それでも〈エクステンド〉は夕星の言葉通り、堅牢な装甲を盾にカウンターを狙う。
「ラッシュが途切れた瞬間がチャンスだ!」
「いや……ちょっと待て、夕星!」
一発目の拳を打ち込んだ時点で、あの怪獣も〈エクステンド〉の頑強さや打撃技の効きの悪さに気づくチャンスがあった。
それでも拳を撃ち続けるのは、あの怪獣が本当にボクシングしか出来ないからなのだろうか?
「あの怪獣は他の怪獣とは何かが違う……俺にはアイツが何かを狙っているように思えてならないんだ」
そんな十悟の予感は見事に的中した。
怪獣がまた構えを変えたのだ。〈エクステンド〉がカウンターを放つために無防備にならざるを得ない、そのコンマ数秒を狙って───
ボクシングの構えがスピードと連撃をウリにしているのなら、その構えは先ほどの真逆。足裏でキツく地面を噛み締め、腰の捻りから繰り出された張り手は中国拳法の「発勁」であった。
「なっ……⁉」
バンッ! と衝撃が爆ぜる。
打撃を受け止めた腹部装甲は簡単に剥離した。それはまるでガラス細工を砕けるように。機体を支えるフレームが断裂、引きちぎれたコードや機体を巡る液状燃費が臓腑の如く飛散する。
脇腹を抉られた〈エクステンド〉が膝を着こうと、怪獣の勢いは止まらない。
もう一撃。容赦なく打ち出された発勁は〈エクステンド〉の頭部を引きちぎってみせた。
胴体から強引に撥ねられた頭部は山なりの弧を描き、やがて夕星たちのすぐ側へと飛来する。
「危ないッ!」
咄嗟に十悟に腕を引かれた。
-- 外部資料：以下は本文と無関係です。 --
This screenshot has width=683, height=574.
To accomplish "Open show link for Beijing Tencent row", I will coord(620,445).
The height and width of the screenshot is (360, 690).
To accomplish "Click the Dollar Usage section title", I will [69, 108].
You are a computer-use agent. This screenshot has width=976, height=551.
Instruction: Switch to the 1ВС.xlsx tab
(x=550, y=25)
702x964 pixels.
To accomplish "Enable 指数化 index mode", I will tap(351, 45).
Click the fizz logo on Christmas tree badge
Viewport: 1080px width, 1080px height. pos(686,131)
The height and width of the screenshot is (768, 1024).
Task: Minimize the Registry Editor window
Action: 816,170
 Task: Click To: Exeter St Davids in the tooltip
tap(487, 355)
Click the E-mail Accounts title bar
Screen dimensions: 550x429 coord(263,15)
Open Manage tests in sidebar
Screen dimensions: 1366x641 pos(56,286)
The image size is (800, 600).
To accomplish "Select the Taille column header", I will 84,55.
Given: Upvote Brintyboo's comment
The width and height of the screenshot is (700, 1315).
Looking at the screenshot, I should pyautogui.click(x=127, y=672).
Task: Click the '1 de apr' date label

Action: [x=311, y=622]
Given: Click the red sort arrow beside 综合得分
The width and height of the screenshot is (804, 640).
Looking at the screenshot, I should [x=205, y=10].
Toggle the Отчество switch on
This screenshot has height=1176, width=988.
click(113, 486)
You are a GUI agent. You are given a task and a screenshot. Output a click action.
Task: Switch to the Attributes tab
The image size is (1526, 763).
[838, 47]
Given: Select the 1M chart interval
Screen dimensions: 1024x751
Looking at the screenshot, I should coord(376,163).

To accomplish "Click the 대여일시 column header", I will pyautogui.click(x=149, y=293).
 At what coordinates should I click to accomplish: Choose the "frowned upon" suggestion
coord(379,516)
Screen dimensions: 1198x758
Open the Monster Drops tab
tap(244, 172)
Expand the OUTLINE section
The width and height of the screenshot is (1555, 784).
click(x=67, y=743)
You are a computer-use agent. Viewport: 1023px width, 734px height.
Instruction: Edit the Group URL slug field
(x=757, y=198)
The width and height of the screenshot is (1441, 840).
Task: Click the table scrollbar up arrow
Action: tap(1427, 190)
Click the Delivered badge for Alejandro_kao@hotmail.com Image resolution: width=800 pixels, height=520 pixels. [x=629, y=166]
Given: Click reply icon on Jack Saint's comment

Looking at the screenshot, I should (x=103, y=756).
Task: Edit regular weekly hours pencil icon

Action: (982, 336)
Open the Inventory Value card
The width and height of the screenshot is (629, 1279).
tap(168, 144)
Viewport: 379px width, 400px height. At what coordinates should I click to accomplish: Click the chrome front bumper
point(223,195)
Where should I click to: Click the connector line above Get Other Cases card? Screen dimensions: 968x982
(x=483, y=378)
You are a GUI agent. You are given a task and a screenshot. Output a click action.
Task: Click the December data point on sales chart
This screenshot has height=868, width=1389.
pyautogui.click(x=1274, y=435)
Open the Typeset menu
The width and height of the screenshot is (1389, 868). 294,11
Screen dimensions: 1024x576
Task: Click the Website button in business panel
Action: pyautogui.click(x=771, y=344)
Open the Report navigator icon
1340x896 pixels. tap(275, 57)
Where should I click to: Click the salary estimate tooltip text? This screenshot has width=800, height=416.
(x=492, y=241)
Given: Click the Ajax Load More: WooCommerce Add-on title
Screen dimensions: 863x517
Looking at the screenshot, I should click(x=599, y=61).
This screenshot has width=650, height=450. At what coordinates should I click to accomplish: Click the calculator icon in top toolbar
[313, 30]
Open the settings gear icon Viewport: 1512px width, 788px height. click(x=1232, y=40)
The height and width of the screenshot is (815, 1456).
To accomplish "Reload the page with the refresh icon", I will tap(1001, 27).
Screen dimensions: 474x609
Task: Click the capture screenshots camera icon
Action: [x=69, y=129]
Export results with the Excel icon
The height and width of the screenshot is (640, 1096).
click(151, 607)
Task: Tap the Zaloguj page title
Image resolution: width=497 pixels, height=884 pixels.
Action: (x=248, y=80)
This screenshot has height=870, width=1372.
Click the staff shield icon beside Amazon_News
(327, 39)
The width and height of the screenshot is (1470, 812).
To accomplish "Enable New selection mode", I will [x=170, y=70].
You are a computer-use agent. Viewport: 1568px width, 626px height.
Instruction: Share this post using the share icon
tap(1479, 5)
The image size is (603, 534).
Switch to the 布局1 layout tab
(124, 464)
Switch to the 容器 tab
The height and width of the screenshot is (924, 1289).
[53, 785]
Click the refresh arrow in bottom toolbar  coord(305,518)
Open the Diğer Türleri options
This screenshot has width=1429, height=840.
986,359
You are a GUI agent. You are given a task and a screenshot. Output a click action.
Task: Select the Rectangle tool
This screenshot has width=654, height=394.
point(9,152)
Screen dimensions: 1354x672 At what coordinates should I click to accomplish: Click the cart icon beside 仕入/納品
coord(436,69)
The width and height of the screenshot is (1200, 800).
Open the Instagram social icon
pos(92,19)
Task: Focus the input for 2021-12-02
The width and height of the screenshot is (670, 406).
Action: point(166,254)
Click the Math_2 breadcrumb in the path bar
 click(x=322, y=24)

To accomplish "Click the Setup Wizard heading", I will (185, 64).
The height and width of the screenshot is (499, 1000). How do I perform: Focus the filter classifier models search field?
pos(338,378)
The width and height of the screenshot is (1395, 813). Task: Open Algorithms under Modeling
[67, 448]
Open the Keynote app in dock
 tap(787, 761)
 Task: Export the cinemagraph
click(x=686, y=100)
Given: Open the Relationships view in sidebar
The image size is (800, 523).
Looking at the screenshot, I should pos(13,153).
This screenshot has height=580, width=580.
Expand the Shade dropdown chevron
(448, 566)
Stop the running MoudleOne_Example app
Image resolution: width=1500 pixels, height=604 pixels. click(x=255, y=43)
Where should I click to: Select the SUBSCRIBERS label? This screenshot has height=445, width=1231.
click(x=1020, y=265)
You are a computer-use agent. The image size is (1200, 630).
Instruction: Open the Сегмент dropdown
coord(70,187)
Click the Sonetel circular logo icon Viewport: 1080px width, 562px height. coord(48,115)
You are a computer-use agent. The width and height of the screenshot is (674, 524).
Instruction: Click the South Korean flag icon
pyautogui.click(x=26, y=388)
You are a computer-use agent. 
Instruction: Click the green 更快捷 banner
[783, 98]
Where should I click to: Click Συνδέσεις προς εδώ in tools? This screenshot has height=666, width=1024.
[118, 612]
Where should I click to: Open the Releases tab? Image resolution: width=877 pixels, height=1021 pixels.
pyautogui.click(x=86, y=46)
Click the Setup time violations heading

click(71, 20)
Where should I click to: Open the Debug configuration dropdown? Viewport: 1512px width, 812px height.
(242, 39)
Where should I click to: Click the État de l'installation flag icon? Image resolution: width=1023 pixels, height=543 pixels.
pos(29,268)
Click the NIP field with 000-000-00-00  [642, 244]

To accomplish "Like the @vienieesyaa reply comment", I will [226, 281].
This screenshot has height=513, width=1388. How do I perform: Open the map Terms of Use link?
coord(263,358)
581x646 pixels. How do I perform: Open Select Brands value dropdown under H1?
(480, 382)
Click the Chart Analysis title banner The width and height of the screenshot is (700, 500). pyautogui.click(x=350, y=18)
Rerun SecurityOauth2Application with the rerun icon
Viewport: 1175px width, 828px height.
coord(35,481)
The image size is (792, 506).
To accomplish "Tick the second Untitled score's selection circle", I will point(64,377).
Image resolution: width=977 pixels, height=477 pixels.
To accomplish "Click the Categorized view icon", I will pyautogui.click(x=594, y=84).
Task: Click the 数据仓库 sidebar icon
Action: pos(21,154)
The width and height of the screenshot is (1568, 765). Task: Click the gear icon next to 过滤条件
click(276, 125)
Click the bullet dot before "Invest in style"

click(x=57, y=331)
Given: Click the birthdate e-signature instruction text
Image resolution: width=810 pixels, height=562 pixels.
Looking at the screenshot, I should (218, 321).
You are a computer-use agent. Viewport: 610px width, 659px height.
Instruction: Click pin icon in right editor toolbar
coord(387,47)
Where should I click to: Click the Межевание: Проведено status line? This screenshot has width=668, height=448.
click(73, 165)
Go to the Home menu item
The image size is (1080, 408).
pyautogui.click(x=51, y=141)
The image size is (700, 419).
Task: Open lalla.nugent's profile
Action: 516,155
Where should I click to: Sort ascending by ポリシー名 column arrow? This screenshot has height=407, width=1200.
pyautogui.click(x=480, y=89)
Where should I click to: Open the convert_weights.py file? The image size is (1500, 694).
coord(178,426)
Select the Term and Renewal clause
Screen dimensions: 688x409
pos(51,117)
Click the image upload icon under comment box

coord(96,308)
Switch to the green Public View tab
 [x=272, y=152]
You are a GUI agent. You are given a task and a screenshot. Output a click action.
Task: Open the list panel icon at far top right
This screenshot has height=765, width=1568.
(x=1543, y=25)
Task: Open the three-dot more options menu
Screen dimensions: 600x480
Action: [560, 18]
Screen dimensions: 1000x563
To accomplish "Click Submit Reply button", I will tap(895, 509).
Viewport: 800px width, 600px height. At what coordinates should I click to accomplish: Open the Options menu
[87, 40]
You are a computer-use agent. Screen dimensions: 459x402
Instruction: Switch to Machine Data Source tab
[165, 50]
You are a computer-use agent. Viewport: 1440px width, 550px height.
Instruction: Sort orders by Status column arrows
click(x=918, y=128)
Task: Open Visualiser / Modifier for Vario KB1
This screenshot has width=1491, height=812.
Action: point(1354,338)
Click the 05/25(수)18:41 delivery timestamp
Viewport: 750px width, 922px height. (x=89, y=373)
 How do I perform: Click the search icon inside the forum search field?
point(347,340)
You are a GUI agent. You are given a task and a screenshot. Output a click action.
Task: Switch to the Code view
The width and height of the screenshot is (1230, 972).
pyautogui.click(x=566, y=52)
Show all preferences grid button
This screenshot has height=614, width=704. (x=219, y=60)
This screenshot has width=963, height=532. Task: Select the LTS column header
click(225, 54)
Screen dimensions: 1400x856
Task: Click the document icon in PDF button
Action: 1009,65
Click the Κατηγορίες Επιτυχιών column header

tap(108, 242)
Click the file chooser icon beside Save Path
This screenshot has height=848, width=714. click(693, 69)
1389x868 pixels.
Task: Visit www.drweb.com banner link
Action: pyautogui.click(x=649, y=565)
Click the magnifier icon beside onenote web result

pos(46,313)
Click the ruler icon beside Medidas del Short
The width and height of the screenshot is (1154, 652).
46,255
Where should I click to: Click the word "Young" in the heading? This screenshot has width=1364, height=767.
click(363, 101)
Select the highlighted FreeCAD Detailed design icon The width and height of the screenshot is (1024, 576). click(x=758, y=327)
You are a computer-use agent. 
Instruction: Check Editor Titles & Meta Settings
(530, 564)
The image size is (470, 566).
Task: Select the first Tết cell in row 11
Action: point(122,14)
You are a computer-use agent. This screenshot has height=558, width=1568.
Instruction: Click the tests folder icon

今、腕を引かれなければ、夕星は飛んできた〈エクステンド〉の頭部に潰されていただろう。
「…………う、嘘だよな」
落下したそれは最早、なにかわからない程に大破していた。装甲板が怪獣の掌型に凹み、カメラアイは数度明滅するも、そのまま彩度を失ってしまう。
今この瞬間────数多の怪獣を倒し続けてきた〈エクステンド〉が、初めて怪獣に敗北したのだ。